International football rivalry

The North Korean and South Korea national football teams have an established football rivalry, reflecting the political rivalry of their respective countries.

==History==
=== Beginning ===
Along with troubled relations between North Korea and South Korea, their competitive spirit also appeared in association football. South Korean government made its anti-communist football club Yangzee to develop the national football team more than North Korea's level just after North Korea left with successful results in the 1966 FIFA World Cup by advancing to the quarter-finals, and the South Korean football team won the 1970 Asian Games due to its effort. The first Korean derby occurred in the 1978 Asian Games final, and both countries shared the title after a 0–0 draw without penalty shoot-out.

In the early 1990s, however, the relationship and bond between both sides got better, and their cultural exchange became brisk including football. The two Koreas got friendly football matches, and fielded a joint football team at the 1991 FIFA World Youth Championship.

=== 1994 World Cup qualification ===
Heading into the final qualifying match on 28 October 1993, South Korea was one point behind Japan (who defeated South Korea in the penultimate qualifier) and Saudi Arabia for one of the two Asian spots for the 1994 FIFA World Cup, while North Korea had already been eliminated. Goals from Ko Jeong-woon, Hwang Sun-hong and Ha Seok-ju in the second half gave South Korea a 3–0 win in the teams' final qualifying match for the 1994 World Cup. With Japan allowing a tying goal against Iraq late in its match, South Korea advanced to the 1994 World Cup on goal difference ahead of Japan.

=== 2002 World Cup ===
Following their final match of the last round of the AFC qualifiers for the 1994 World Cup, North Korea withdrew from international football for five years, and did not again attempt to qualify for the World Cup before the 2006 edition. During the 2002 FIFA World Cup, which South Korea co-hosted with Japan, and in which North Korea did not take part, the South's team reportedly had "supporters in the North", and North Korean newspaper The People's Korea published DPR Korea Football Association chairman Ri Gwang-gun's congratulations to his South Korean counterpart on the South's "great success in the World Cup", which he described as "a striking demonstration of the advantages and tenacity of the Korean nation to the world". Glyn Ford, an expert on East Asia, has noted that when North Koreans "can't support North Korea they'll support South Korea. They'd prefer South Korea to win against anyone else, unless they're playing them. They're cheering for Koreans."

SOURCE DATA
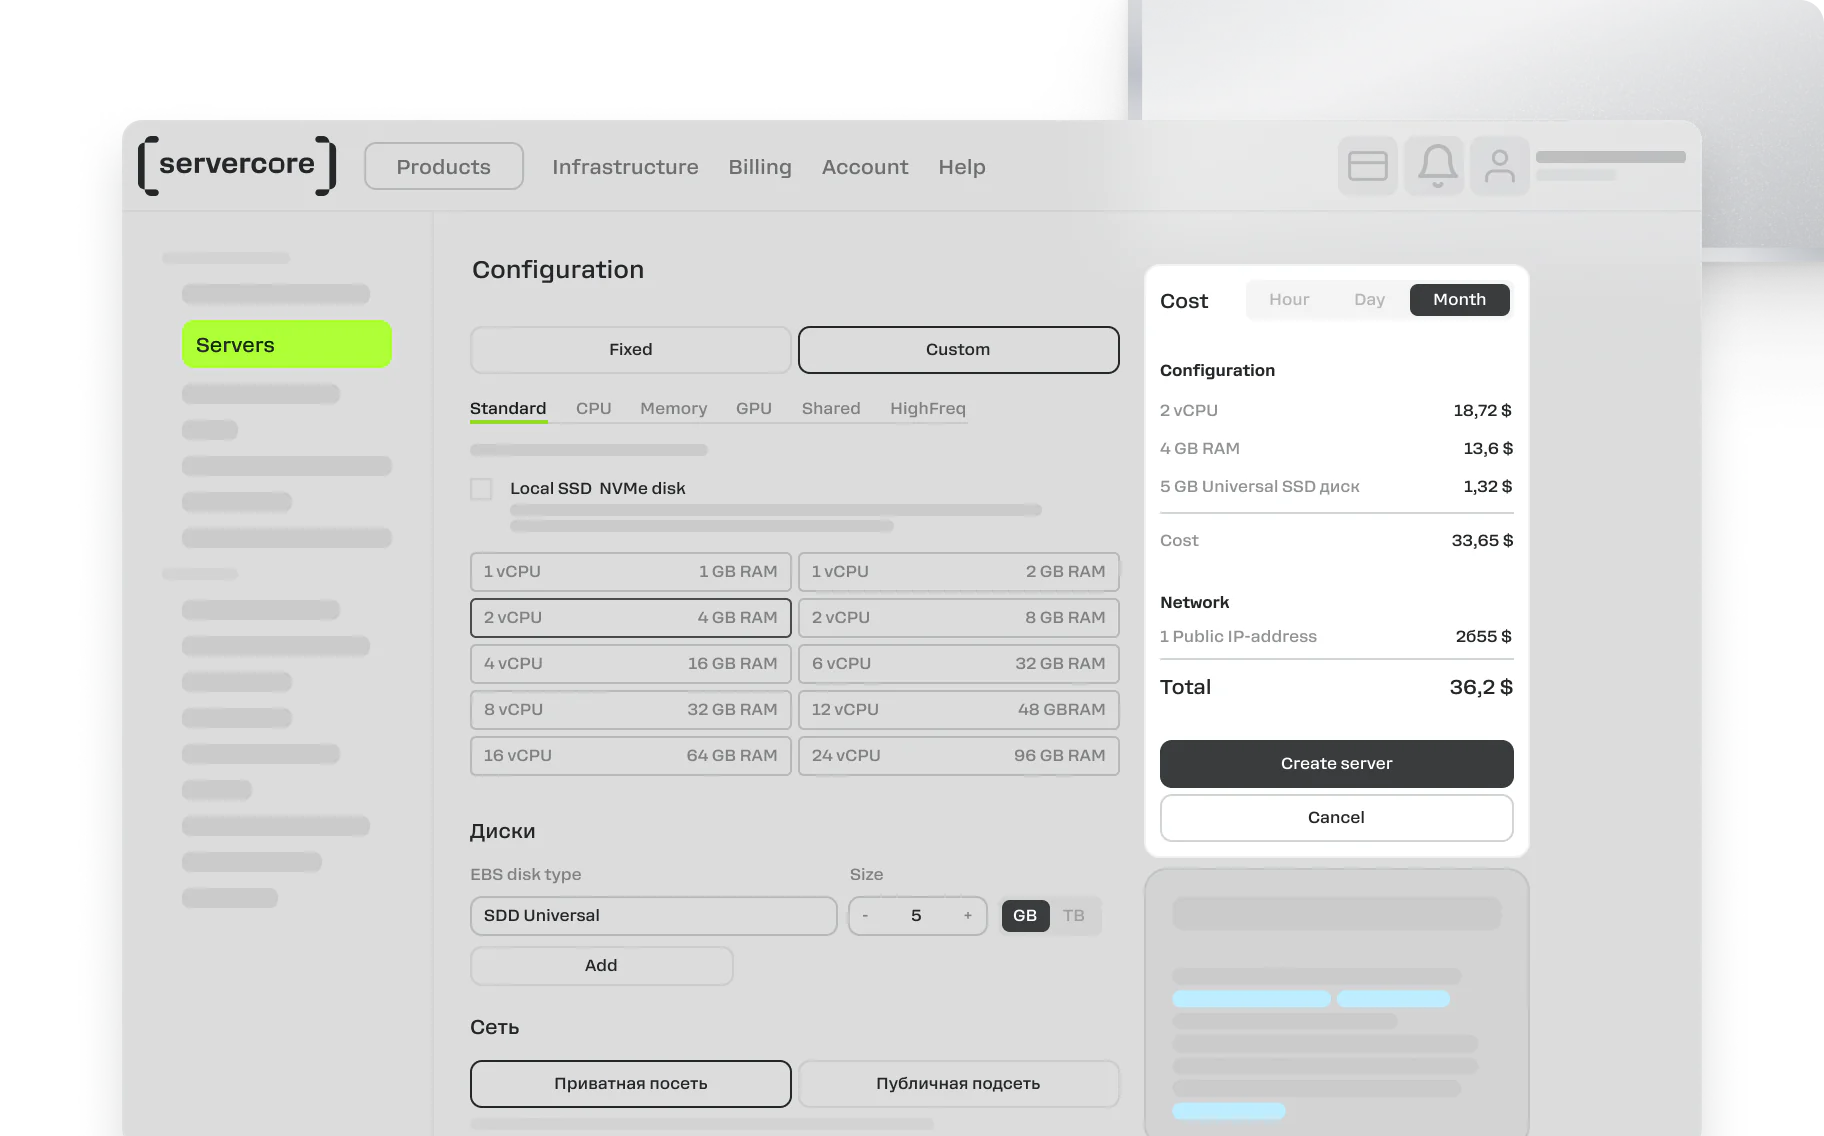Click the Create server button
1824x1136 pixels.
point(1336,764)
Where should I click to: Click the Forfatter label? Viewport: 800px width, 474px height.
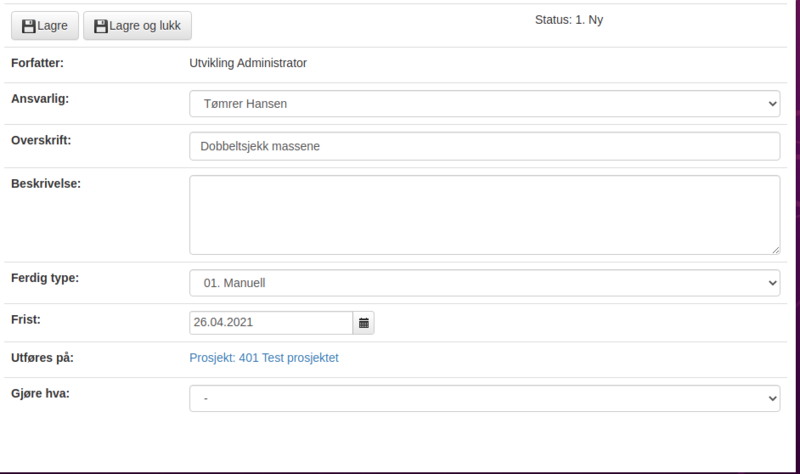[37, 63]
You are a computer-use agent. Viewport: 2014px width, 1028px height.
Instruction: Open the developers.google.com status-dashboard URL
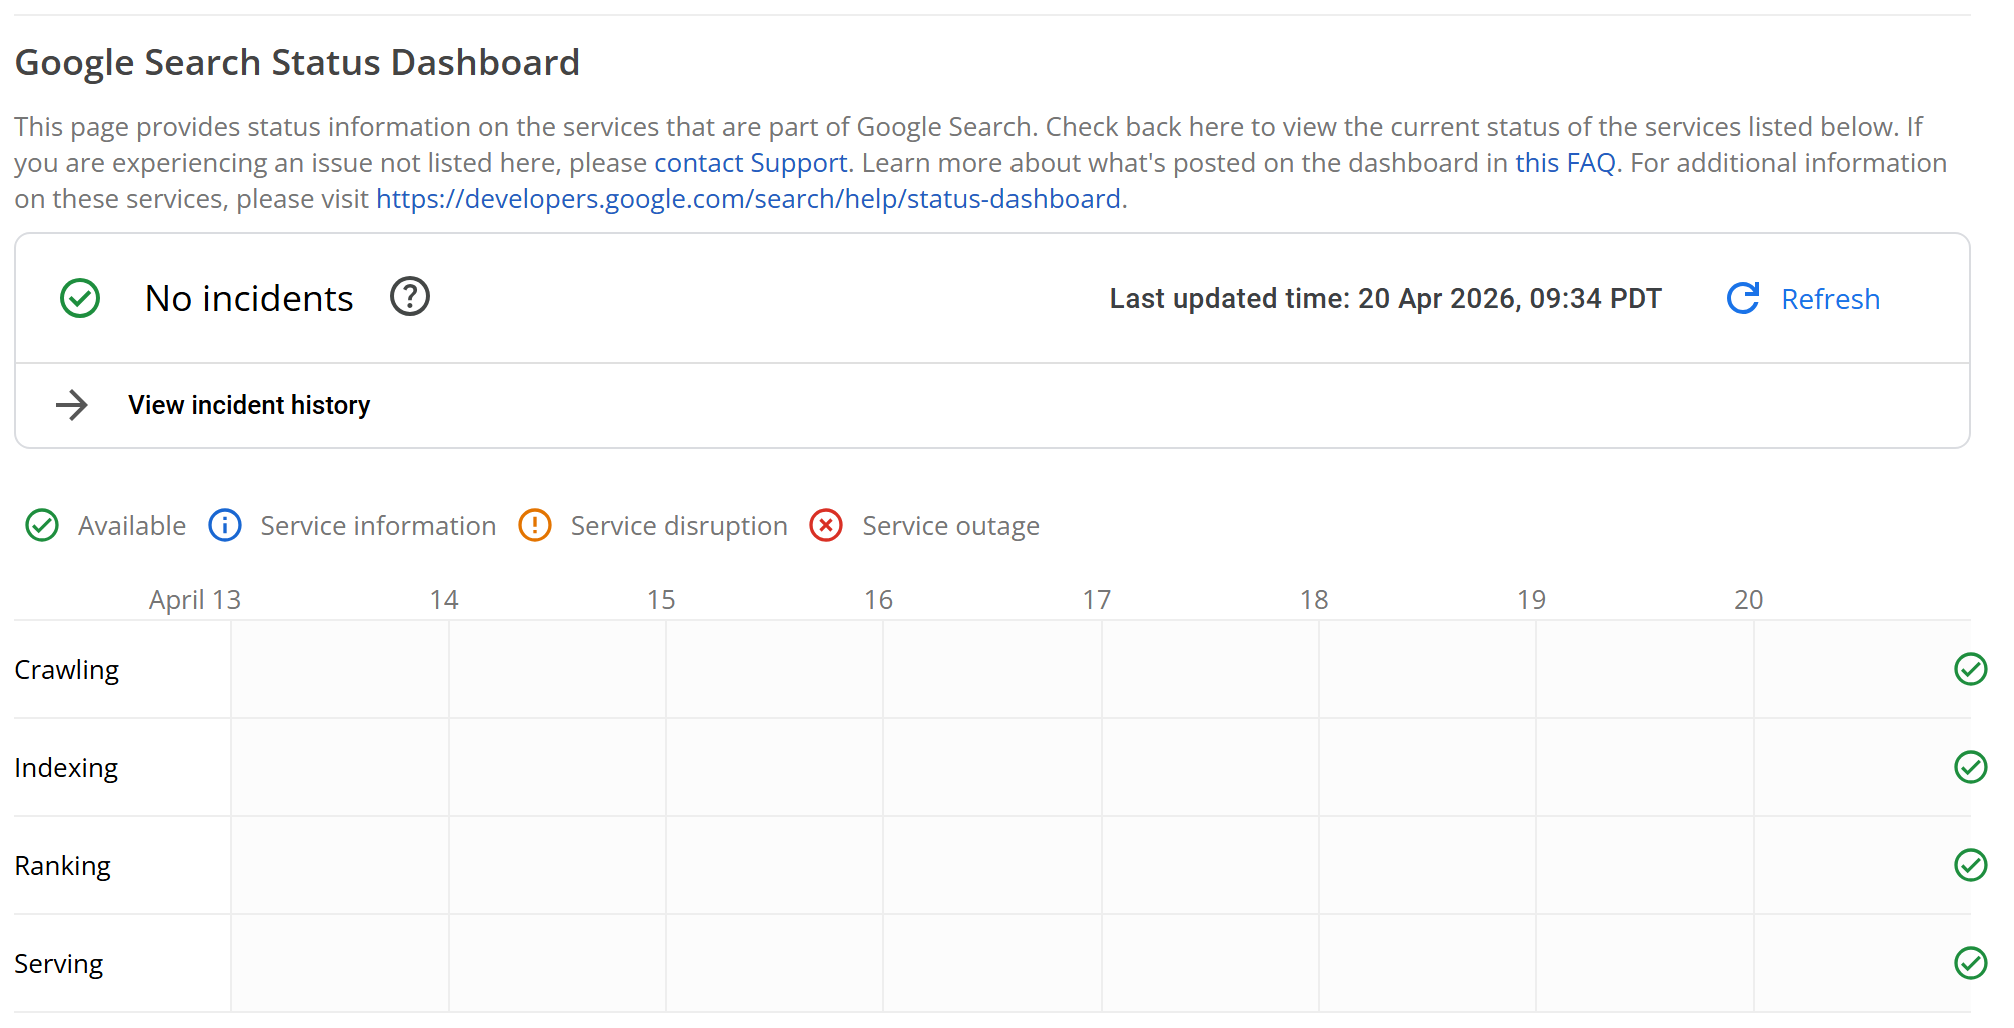click(748, 199)
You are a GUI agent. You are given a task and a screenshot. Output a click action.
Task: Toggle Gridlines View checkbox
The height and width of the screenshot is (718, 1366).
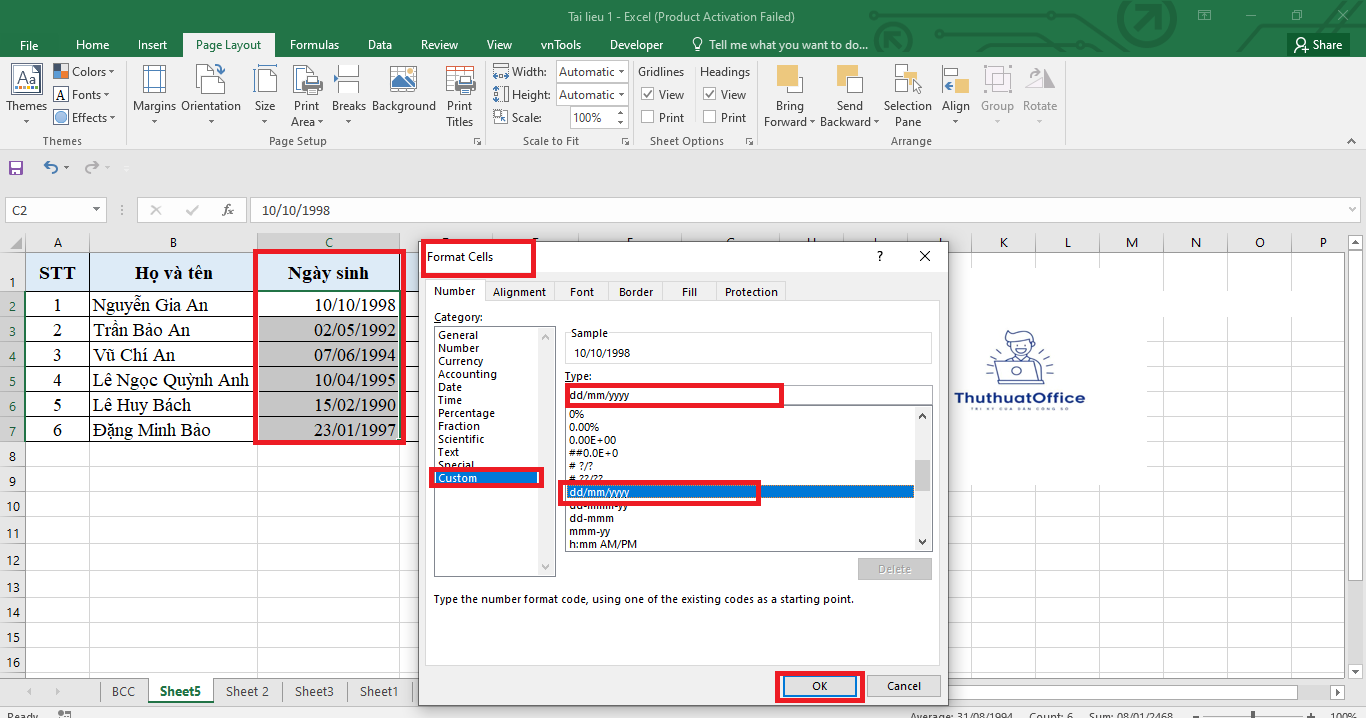(x=648, y=95)
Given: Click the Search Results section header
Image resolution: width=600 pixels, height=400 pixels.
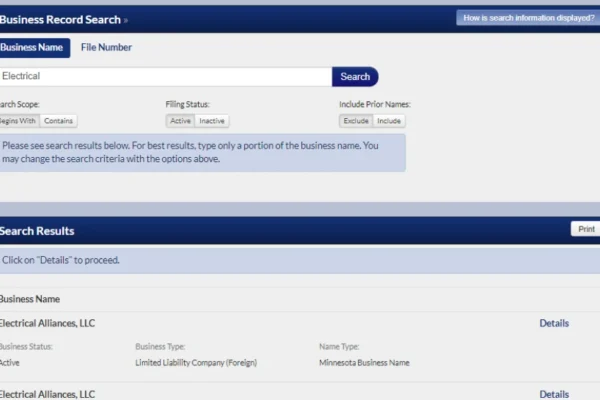Looking at the screenshot, I should tap(37, 231).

QUESTIONS ON THE MATERIAL
a) Retype the passage of the Korean football rivalry text from "International football rivalry" up to and including "without penalty shoot-out.".
b) Answer these questions from the Korean football rivalry text:
(i) In which match did the first Korean derby take place?
(ii) By what score did South Korea win the teams' final qualifying match for the 1994 World Cup?
(iii) For how long did North Korea withdraw from international football after the 1994 World Cup qualifiers?
c) Continue the text on the North Korea–South Korea football rivalry after its last sentence.

ANSWERS
a)
International football rivalry

The North Korean and South Korea national football teams have an established football rivalry, reflecting the political rivalry of their respective countries.

==History==
=== Beginning ===
Along with troubled relations between North Korea and South Korea, their competitive spirit also appeared in association football. South Korean government made its anti-communist football club Yangzee to develop the national football team more than North Korea's level just after North Korea left with successful results in the 1966 FIFA World Cup by advancing to the quarter-finals, and the South Korean football team won the 1970 Asian Games due to its effort. The first Korean derby occurred in the 1978 Asian Games final, and both countries shared the title after a 0–0 draw without penalty shoot-out.

b)
(i) The 1978 Asian Games final
(ii) 3–0
(iii) Five years

c)
=== 2010 World Cup ===
In 2008, on two occasions, a 2010 World Cup qualifying match between the two countries, due to be played in Pyongyang, had to be moved to Shanghai when authorities in the North refused to allow the South Korean national anthem to be played in Kim Il-sung Stadium, or the flag of South Korea to be flown. (North and South Korea have never granted each other formal diplomatic recognition.) When the teams met again the following year for a return game in Seoul, and the South won 1–0, the North's football association explained the defeat by accusing the South of having deliberately given food poisoning to several of its players.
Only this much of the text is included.